[Saved data entries]

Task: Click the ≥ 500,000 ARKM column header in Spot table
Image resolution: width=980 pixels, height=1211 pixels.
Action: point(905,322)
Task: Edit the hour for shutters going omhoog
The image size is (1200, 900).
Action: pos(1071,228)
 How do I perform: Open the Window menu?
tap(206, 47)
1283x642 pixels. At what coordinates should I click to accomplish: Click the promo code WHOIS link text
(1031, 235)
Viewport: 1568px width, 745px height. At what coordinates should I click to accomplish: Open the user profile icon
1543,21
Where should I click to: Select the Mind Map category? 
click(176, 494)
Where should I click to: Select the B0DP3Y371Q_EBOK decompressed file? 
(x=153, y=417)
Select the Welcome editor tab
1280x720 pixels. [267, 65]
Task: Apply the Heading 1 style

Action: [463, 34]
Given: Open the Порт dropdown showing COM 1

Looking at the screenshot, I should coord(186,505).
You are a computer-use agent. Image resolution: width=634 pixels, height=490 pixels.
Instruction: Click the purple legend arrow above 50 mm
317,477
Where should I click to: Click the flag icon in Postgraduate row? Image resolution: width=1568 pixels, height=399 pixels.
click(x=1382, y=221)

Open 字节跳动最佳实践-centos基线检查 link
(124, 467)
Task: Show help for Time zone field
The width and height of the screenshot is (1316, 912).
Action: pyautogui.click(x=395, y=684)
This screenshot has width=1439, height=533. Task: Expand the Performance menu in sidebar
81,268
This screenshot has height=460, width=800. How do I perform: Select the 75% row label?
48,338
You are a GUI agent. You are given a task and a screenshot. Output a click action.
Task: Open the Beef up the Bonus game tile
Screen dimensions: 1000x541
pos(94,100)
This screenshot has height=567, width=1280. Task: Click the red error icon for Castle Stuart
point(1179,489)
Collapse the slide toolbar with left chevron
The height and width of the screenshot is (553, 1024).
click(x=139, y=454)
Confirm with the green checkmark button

(Assignment): Reproduce all lines from the records above that include the word "agent".

(Your response):
You are a computer-use agent. Image resolution: width=634 pixels, height=490 pixels.
You are a GUI agent. You are given a task and a screenshot. Output a click action.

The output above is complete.